If I have misrepresented the TBS, I will recant. My intent was not to attack or mischaracterize them. As you have stated, they are a NFP organization.

However, when the only translation they see as not being corrupted is any one particular version, I find that a bit misguided. 

I did read that document and, quite frankly, I found their arguments rather weak. Especially when it addressed the gender issue. That's not to say I support any version like the tNIV, but I don't see a problem with the texts that the document addressed. The differences are acceptable. But so be it. It's not that I don't like the KJV (I have a few on my shelf), I just don't like it enough to use it as my primary bible.

In His Grace, John


----------



## MW (Mar 26, 2007)

jbergsing said:


> However, when the only translation they see as not being corrupted is any one particular version, I find that a bit misguided.

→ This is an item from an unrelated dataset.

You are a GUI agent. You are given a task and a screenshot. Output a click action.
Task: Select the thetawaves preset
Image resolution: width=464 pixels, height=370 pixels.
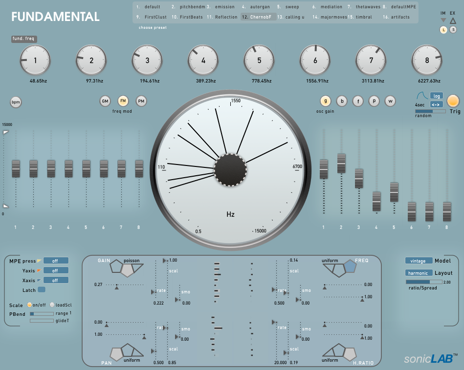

If one finds fault with the NIV, an AV preferred advocate can hardly be regarded as misguided for consistently carrying through the same critical approach to all modern versions, which adopt the same methods of translation as the NIV, only to a lesser degree.


----------



## JohnV (Mar 26, 2007)

I used to carry an RSV with me. Inside the cover was a booklet from TBS listing all the differences in the NT between the KJV or AV and other versions. The versions that it compared were ones that I was using. I used different versions for different reasons. The KJV, once you understand the language, allows for less equivocation, whereas other versions were better for different aspects needed to understand the text. 

In church I would have my RSV with that little booklet, and in my pocket I would have a NAS version of the NT.

Anyways, to cut to the chase, that little booklet was handy. I added my own notes here and there, where notable differences came up. You can tell that I'm not a KJV-only guy, because I carried two different versions to church with me, and neither of them were KJV. But I liked that little booklet.

I carry the ESV now. I still like my RSV, though, and still consider it "my Bible". I know it, and can remember whether texts are on the left side or the right side, bottom or top of the page, so that I can find them faster. That's just from years and years of using the same one. Some pages are falling out, so I use it less often now. 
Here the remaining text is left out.